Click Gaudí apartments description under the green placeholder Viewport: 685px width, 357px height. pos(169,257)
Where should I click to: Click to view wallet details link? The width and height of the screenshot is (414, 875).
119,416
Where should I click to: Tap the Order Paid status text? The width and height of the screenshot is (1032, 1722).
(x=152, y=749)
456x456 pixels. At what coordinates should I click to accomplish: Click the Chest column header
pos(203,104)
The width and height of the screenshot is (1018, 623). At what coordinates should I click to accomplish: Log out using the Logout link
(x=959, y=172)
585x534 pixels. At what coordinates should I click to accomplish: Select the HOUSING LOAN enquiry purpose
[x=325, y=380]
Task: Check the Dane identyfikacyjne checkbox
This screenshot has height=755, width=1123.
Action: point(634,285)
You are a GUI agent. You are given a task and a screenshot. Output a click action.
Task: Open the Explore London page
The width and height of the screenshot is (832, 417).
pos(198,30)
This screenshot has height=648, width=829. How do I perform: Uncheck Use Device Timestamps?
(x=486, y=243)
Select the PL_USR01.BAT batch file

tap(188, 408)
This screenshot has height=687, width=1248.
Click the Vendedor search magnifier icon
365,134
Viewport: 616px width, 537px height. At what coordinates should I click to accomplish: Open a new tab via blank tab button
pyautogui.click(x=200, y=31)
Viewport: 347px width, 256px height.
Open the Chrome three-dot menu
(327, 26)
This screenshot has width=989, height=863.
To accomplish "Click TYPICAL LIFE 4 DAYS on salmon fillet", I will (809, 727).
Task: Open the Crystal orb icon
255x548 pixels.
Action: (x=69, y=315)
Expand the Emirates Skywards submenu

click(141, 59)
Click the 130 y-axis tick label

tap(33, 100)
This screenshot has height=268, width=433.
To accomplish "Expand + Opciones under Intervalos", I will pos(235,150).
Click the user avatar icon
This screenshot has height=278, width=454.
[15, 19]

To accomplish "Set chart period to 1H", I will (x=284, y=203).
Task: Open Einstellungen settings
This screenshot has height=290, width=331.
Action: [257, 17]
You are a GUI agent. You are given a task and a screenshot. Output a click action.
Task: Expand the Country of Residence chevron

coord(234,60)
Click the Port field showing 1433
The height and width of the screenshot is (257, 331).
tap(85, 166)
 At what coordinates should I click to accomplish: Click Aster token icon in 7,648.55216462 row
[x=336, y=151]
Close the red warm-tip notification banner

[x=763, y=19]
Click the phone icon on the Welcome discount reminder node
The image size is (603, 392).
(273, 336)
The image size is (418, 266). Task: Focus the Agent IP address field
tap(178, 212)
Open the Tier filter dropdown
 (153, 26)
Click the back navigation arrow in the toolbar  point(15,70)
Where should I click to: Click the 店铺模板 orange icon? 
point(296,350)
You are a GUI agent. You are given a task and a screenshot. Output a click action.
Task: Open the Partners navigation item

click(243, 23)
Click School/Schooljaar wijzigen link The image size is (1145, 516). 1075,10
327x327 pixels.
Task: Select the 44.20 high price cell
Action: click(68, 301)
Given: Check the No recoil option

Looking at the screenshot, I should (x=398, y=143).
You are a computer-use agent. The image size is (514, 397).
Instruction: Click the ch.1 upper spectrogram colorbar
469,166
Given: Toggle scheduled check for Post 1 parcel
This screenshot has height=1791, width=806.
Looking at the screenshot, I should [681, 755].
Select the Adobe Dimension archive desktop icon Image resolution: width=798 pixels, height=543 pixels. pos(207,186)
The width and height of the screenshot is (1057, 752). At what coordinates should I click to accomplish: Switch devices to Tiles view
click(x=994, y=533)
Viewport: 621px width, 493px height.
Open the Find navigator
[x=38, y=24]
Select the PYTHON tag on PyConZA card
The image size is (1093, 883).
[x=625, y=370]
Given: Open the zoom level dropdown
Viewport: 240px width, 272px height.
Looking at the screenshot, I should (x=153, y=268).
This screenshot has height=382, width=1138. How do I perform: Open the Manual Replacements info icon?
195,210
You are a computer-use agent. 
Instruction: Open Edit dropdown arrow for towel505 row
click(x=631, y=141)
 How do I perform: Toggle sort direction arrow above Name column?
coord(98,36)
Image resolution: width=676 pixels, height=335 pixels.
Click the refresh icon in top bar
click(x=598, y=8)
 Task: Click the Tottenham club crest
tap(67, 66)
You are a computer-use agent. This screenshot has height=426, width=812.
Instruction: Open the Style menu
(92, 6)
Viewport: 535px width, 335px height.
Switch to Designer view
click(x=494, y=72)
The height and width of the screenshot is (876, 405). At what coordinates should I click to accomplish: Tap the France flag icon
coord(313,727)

Problem to work on: Only the lines from the one containing "Viewport: 535px width, 335px height." through the last line of the entries above should be copied, exactly as written.

Reply to the exercise:
Viewport: 535px width, 335px height.
Switch to Designer view
click(x=494, y=72)
The height and width of the screenshot is (876, 405). At what coordinates should I click to accomplish: Tap the France flag icon
coord(313,727)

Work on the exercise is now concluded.